The input section start
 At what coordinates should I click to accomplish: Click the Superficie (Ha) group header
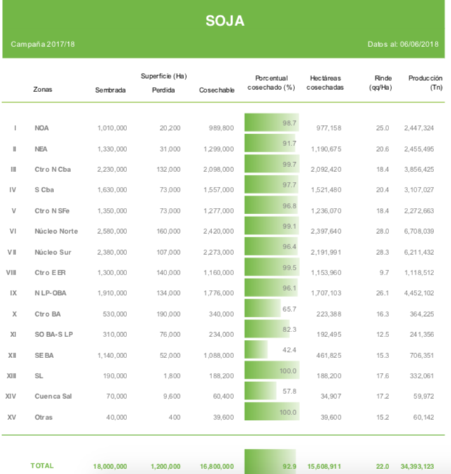point(164,76)
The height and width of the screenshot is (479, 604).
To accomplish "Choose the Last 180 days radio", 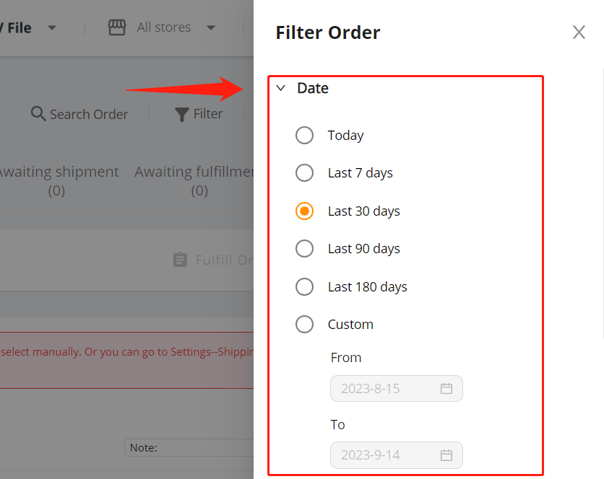I will point(304,286).
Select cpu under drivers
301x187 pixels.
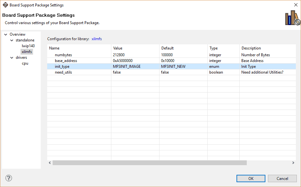point(25,63)
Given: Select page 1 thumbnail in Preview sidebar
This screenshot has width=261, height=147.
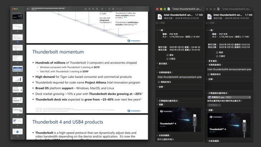Looking at the screenshot, I should (x=18, y=18).
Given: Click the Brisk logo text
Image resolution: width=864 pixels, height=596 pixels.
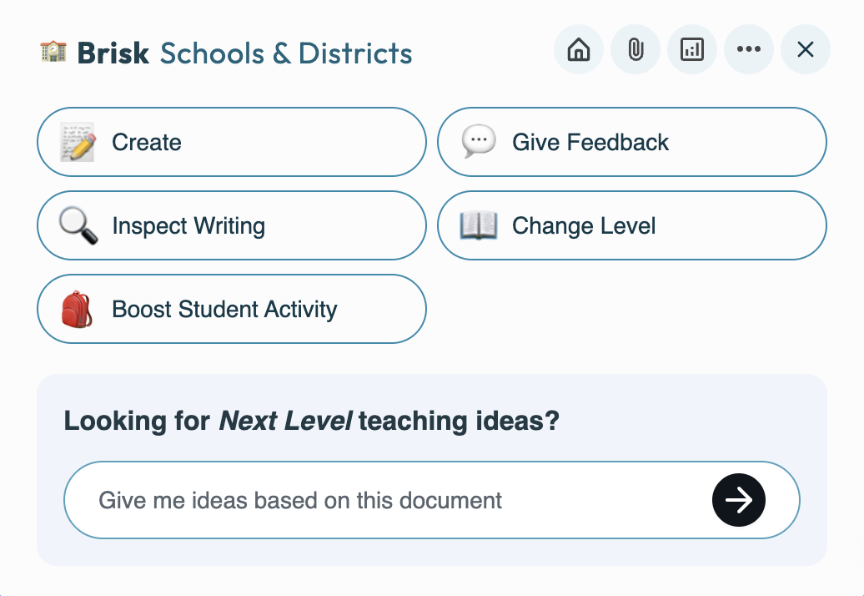Looking at the screenshot, I should (x=113, y=53).
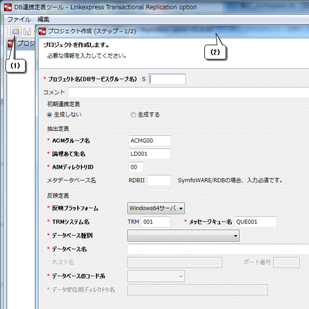
Task: Click the メタデータベース名 RDBII input box
Action: point(159,180)
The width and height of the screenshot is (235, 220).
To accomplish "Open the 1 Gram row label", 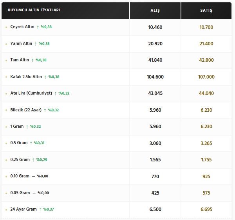I will pos(17,126).
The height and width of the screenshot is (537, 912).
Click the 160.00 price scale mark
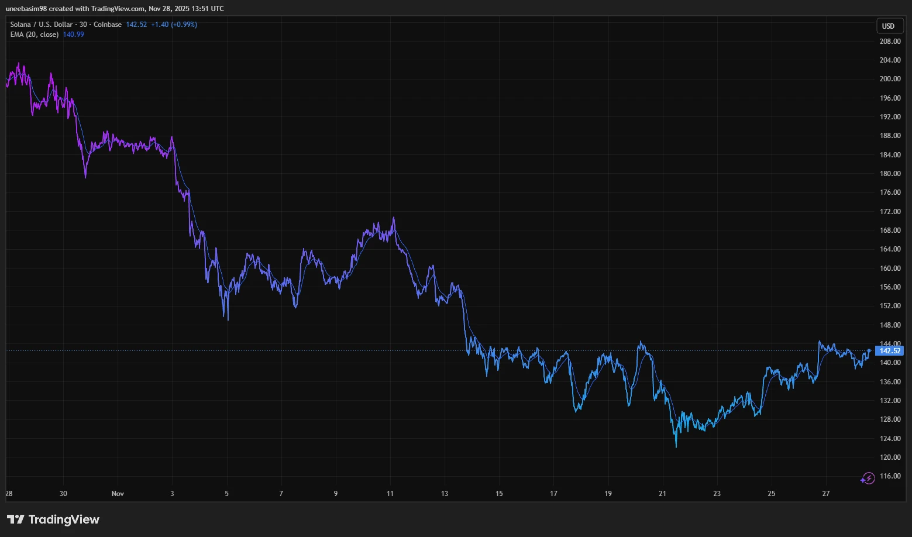[890, 269]
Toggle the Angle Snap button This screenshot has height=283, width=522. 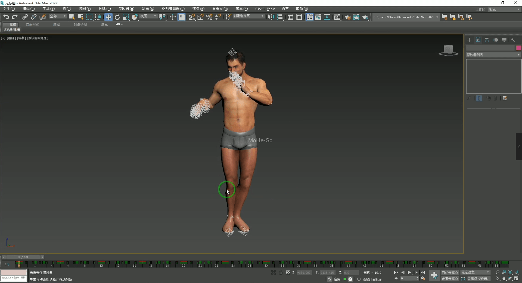[x=200, y=17]
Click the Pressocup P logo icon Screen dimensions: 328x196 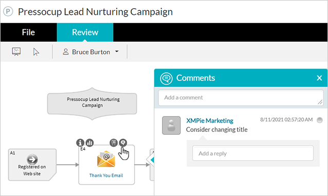(x=8, y=11)
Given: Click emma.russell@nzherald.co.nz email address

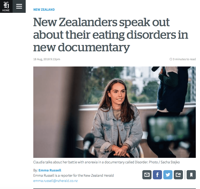Looking at the screenshot, I should (55, 181).
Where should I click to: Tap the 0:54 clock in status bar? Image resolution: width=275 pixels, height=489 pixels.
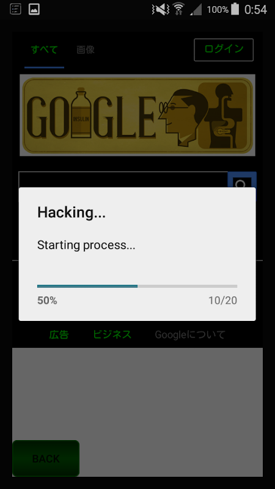pos(255,10)
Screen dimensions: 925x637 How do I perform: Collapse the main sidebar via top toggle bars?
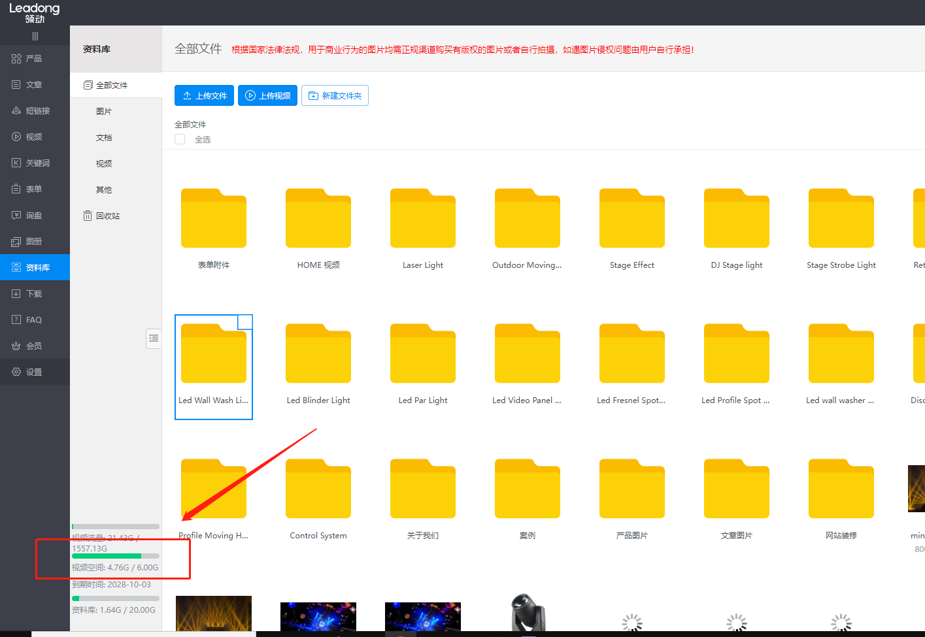point(35,37)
The input section end
▸ **Task to carry out**
Whenever a line above includes the string "Select", copy it.

▸ **Answer box**
Select cpu under drivers
Given: Select page 1 thumbnail in Preview sidebar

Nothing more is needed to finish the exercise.